As the cloud computing market grows, business decision-makers around the world are recognizing the potential benefits associated with leveraging the services in the workplace. By using the cloud, companies of all sizes can reduce costs, improve operations and enhance collaboration between off-site employees, road warriors and the increasingly popular teleworkers. Despite these advantages, some individuals are still hesitant to adopt the cloud, largely because it is unfamiliar territory.
The cloud represents major change for all businesses, enabling organizations to do more with less. While some companies experience implementation challenges, many of these obstacles are associated with people and processes, not necessarily the technology itself, according to a report by ReadWriteWeb. This means that the cloud is relatively easy to deploy in the workplace – once executives get employees on board.
Overcoming resistance to change can sometimes be difficult. By demonstrating to individuals that the way they currently work is outdated and inefficient, decision-makers may have better luck convincing the workforce that implementing a cloud infrastructure can be extremely effective.
The old ways no longer work
The saying, “you can’t teach an old dog new tricks,” rings true in the enterprise, as many employees cling to outdated practices, despite the presence of advanced technologies capable of improving efficiency. The emergence of cloud services in particular offers businesses the chance to automate processes and implement new best practices that will augment operations, ReadWriteWeb noted.
Other employees will stick with the “if it ain’t broke, don’t fix it” routine, noting that the presence of tools used to improve efficiency doesn’t mean companies have to conform. Unfortunately, the real problems lie with apathy and not doing anything, the news source said. If an organization neglects the cloud, it will become increasingly difficult to stay competitive in today’s economy, especially because that firm will have trouble capturing, storing and analyzing big data – one of the key differentiators between a successful enterprise and one that is doomed to experience challenges.

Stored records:

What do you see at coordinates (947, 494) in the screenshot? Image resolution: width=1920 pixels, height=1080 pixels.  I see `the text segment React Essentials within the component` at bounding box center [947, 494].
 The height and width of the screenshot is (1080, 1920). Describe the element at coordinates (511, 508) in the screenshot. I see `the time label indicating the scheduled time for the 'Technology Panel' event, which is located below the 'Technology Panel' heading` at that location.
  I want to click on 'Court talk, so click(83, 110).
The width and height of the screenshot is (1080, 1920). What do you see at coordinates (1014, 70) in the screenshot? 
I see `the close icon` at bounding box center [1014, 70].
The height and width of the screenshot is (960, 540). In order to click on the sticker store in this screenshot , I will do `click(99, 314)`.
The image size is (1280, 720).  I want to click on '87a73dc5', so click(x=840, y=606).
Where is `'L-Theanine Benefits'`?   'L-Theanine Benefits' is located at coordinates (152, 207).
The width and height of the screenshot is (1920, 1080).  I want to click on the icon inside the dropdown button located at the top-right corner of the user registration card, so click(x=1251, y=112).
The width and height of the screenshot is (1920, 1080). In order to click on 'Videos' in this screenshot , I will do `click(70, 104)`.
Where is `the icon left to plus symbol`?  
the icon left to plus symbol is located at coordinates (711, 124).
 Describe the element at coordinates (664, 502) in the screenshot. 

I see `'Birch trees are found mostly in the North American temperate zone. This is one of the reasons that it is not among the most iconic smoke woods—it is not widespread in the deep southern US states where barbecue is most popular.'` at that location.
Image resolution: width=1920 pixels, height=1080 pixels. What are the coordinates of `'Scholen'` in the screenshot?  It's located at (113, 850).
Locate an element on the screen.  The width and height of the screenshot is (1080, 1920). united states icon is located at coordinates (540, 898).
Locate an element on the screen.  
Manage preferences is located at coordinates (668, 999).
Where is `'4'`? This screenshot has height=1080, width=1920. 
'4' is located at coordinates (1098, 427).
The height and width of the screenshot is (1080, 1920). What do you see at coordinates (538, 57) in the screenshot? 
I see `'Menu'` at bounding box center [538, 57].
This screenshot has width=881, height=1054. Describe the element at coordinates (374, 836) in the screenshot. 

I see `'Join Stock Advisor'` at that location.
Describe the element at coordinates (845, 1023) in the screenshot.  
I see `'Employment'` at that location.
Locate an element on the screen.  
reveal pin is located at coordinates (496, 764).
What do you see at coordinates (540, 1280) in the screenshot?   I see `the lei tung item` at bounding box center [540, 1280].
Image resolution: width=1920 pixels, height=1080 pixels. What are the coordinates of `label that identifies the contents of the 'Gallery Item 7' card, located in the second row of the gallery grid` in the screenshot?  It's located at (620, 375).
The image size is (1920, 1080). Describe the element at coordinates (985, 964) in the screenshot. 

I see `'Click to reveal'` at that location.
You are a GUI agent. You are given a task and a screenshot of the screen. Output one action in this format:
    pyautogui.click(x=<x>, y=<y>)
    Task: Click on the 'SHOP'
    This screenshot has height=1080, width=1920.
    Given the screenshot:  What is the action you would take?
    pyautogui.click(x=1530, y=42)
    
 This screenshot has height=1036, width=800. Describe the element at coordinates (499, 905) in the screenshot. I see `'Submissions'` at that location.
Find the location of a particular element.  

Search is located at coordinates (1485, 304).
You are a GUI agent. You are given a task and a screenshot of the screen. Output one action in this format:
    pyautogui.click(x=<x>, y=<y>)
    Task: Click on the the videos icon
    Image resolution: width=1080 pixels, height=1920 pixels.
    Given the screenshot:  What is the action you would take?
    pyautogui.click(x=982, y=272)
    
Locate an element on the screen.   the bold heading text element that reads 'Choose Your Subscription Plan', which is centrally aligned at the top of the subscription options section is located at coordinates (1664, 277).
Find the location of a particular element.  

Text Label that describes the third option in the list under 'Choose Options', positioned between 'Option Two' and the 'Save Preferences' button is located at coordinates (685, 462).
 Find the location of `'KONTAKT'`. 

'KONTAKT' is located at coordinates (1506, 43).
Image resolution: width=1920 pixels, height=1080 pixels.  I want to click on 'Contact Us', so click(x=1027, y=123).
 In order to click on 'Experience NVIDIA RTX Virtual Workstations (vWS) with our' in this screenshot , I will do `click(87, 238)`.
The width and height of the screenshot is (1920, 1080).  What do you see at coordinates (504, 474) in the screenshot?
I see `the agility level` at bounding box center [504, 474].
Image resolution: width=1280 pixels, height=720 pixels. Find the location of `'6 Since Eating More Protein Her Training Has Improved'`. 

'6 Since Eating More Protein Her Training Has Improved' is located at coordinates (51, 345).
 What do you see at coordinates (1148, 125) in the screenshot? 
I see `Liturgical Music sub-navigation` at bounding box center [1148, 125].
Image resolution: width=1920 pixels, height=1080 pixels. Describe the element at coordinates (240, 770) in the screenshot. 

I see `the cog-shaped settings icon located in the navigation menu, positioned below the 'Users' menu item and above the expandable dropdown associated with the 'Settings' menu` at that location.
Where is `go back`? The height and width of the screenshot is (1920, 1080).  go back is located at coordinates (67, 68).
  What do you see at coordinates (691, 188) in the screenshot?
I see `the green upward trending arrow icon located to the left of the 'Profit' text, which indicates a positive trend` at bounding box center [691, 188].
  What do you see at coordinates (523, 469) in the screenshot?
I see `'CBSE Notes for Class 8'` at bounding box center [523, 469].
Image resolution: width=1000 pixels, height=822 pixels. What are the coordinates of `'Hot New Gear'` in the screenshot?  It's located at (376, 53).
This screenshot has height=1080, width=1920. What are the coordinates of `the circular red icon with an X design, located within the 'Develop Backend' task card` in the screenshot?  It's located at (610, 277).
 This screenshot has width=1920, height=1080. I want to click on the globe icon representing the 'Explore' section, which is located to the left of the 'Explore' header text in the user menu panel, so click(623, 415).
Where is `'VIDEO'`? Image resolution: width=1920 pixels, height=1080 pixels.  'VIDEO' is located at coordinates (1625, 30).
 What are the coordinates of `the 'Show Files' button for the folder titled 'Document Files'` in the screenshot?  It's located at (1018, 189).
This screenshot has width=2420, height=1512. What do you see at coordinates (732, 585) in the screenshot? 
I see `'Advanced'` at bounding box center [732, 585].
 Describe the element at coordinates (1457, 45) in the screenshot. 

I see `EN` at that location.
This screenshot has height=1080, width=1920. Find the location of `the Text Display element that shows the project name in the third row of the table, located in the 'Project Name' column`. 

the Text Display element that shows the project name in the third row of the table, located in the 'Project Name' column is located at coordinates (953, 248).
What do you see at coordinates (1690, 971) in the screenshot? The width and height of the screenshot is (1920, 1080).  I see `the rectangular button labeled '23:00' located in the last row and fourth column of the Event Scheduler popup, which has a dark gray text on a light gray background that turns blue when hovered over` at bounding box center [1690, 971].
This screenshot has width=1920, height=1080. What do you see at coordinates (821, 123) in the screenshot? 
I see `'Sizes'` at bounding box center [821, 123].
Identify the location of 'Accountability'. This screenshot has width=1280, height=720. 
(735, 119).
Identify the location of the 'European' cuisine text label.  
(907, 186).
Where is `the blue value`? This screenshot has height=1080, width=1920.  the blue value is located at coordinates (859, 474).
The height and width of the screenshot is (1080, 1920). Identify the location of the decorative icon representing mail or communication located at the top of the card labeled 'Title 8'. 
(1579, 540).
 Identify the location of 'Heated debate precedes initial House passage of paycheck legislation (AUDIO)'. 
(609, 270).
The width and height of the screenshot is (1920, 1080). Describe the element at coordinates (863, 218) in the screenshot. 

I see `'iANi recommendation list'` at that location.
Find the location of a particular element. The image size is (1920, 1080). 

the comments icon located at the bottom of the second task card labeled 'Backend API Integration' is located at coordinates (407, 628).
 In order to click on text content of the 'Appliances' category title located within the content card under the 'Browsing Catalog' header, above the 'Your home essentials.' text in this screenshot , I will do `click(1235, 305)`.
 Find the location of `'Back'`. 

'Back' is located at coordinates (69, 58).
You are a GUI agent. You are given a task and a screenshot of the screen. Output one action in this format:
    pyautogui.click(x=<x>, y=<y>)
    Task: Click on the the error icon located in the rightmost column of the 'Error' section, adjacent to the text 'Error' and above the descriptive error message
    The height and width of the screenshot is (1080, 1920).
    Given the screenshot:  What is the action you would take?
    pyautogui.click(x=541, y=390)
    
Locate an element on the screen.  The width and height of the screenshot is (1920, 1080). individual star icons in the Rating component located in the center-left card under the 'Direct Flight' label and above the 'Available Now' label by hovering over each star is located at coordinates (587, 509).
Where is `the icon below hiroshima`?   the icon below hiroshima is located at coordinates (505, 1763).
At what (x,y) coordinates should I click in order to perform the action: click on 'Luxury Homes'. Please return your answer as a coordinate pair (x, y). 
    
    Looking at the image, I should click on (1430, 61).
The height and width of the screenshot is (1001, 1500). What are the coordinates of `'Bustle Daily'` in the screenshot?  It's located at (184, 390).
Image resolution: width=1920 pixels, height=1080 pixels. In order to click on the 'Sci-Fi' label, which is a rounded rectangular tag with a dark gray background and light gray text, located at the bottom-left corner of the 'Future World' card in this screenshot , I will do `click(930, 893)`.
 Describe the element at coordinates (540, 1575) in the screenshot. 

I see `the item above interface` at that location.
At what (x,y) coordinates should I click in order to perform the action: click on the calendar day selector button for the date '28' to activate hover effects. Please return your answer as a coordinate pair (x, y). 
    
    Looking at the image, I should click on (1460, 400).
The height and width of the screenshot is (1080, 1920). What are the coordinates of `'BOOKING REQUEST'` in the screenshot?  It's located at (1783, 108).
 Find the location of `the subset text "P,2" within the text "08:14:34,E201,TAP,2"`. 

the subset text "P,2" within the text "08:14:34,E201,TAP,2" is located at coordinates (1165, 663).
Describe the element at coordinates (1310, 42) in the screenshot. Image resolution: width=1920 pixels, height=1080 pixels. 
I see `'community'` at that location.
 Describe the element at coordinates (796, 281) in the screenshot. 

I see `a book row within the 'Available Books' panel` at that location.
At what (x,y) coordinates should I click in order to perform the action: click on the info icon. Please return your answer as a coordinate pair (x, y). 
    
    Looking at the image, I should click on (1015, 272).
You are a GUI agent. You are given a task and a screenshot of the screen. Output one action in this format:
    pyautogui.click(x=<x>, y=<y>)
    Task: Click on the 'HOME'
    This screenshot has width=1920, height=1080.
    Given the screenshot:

#### Activity
In the text on cloud adoption, what are many of the implementation obstacles associated with, according to the ReadWriteWeb report?

#### Task result
People and processes, not necessarily the technology itself.